На выбор дизайна уходит не менее двух часов — Ксавье перерисовывает набросок раз пятьдесят, но каждый раз рисунок кажется недостаточно совершенным для неё. Комкает листы, бросая их в мусорную корзину, не целясь. А затем вновь достаёт и бережно расправляет, опасаясь, что мог пропустить подходящий вариант. Перерывает весь интернет в поисках начинки, которая может прийтись ей по вкусу. Чертова Аддамс настолько усложняет его жизнь, что даже такое простое и обыденное дело как заказ праздничного торта превращается в настоящее испытание. Впрочем, он вообще не уверен, что Уэнсдэй ест сладкое.
Наверняка она питается душами людей.
Или их сердцами.
Или их надеждами.
В 23:50 они собираются в склепе Крэкстоуна. Умерший пилигрим явно вертится в гробу от постоянных визитов столь нелюбимых им изгоев. Ксавье бережно ставит на каменный выступ шоколадный торт, ради которого ему пришлось вынести двухминутный разговор с недоумком Тайлером — в городке с населением меньше двухсот человек слишком скудный выбор кондитерских, он был вынужден обратиться во «Флюгер». Шикая друг на друга и поминутно наступая на ноги, школьники умещаются позади каменного саркофага.
Наконец доносится лёгкое шуршание листьев под ногами, и темнота склепа расступается перед тёплым светом карманного фонарика. Пару раз яркий луч выхватывает из мрака угол саркофага, за которым прячется компания заговорщиков, и им приходится прижаться друг к другу ещё плотнее. Ксавье весь обращается в слух. Ему не нужно видеть ее лица, он и так знает каждую чёрточку — как она напряжённо озирается, готовая в любую секунду броситься в атаку, как напрягается каждая мышца ее гибкого тела, а цепкий взгляд исследует окружающее пространство с хирургической скрупулезностью.
— Кто бы ты ни был, покажись. Нападешь — и станешь калекой, — Уэнсдэй не угрожает. Просто констатирует факт.
— Сюрприиииз! — изгои с дружным воплем выскакивают из-за саркофага и нестройным хором затягивают традиционную песню, — С днём рождения, Уэнсдэй! С днём рождения тебя!
Сияющая от радости Энид выносит торт, а Вещь взбирается на парапет и дирижирует указательным пальцем. Кажется, даже у руки, существующей отдельно от тела, эмоций в разы больше, чем у Аддамс. Лицо Уэнсдэй ожидаемо остаётся непроницаемым, интерес в чёрных глазах загорается лишь тогда, когда, взглянув через плечо, она замечает латинские буквы на стене.
Свечи на торте гаснут.
Как и радость на лицах школьников.
Не удостоив никого вниманием и уж тем более благодарностью, Уэнсдэй склоняется к выбитым на камне словам.
— Здесь латынь.

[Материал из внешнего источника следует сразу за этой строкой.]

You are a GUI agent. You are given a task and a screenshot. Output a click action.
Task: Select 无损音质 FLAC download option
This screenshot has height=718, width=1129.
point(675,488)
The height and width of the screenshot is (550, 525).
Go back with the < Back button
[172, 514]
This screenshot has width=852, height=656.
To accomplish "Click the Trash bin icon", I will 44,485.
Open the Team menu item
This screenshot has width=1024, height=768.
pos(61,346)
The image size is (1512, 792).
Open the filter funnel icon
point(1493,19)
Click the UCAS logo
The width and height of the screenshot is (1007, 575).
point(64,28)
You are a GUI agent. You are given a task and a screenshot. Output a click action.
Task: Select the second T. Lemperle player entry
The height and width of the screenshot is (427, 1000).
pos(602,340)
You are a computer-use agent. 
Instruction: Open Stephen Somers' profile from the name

С неба хлынет огонь, когда я вернусь. Первая часть фразы зажглась на газоне Невермора. Это точно неспроста.
Бледные пальцы с чёрным маникюром скользят по буквам, а в следующую секунду она резко запрокидывает голову и падает навзничь. Ксавье сиюминутно бросается к ней, но поймать не успевает. Глаза Уэнсдэй открыты, но совершенно очевидно, что она сейчас видит совсем не потолок старого склепа.
— Это ещё что за чертовщина?! — испуганно восклицает Кент.
— Тише. У неё бывают видения, — сообщает Энид непривычно серьёзным голосом.
— В задницу такую вечеринку, я сваливаю.
— И я, похоже, торт нам не светит… — большинство изгоев поспешно удаляется. В склепе остаются лишь Ксавье, Энид и Аякс. И, разумеется, Вещь, который тут же спрыгивает с парапета и быстро семенит к Аддамс.
Она выглядит мертвой.
Впрочем, она всегда выглядит мертвой, но сейчас — особенно.
Присев рядом на корточки, Ксавье не может удержаться от мимолетного прикосновения к ее щеке.
Долгие дни, когда он заставлял себя не смотреть в ее сторону, были подобны наркотической ломке.
Теперь он наконец получает свою дозу.
— Эээ… И как долго она обычно так лежит? — озадаченно спрашивает Петрополус. Наверняка он чувствует себя не в своей тарелке и предпочёл бы удалиться вместе с друзьями, но пасовать перед подружкой совсем не хочется.
— Не знаю, вроде бы всегда по-разному… — шепотом отвечает притихшая Синклер, приблизившись к Уэнсдэй.